#### THE RECORDS

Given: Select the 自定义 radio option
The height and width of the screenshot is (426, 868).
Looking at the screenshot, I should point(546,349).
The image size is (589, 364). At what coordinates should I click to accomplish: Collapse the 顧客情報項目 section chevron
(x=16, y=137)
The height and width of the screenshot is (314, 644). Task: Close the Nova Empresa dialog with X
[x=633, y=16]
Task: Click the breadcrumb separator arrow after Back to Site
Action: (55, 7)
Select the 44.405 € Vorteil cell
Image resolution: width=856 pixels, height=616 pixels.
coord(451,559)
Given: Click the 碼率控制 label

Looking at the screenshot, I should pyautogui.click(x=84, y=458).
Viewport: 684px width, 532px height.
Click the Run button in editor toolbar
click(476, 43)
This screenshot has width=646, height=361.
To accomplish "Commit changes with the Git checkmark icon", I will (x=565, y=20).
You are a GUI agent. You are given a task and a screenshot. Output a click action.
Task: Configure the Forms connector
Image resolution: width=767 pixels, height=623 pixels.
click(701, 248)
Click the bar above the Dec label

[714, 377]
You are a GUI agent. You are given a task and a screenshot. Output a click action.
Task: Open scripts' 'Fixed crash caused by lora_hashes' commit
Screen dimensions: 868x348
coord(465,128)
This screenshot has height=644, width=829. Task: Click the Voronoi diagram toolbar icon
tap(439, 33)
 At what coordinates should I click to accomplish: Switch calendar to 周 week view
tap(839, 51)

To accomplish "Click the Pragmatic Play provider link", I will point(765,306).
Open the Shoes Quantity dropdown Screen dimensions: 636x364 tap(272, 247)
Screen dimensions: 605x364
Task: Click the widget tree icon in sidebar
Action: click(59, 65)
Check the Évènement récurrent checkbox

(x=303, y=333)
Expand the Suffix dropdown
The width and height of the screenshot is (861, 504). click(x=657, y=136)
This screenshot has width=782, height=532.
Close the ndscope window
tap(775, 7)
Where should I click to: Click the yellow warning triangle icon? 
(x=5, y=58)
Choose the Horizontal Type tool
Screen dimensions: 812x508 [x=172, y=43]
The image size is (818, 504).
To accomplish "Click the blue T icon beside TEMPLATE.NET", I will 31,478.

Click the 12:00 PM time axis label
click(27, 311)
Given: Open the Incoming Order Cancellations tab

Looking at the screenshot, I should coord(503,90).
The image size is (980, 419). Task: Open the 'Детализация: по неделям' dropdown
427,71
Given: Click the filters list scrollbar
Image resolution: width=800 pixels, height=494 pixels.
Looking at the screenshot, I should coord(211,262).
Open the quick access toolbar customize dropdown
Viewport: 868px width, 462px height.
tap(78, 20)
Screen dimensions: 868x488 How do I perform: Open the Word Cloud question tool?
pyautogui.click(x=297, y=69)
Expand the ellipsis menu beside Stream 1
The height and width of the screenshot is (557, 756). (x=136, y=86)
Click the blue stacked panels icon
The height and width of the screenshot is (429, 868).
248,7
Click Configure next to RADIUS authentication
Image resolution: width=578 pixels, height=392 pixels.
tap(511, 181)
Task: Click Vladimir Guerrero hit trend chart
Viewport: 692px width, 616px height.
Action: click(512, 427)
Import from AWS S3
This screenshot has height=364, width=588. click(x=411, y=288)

########

_EXERCISE OBJECTIVE_: Wherever the string "blue" appears in the entries above, list that line.

_TASK RESPONSE_:
To accomplish "Click the blue T icon beside TEMPLATE.NET", I will 31,478.
Click the blue stacked panels icon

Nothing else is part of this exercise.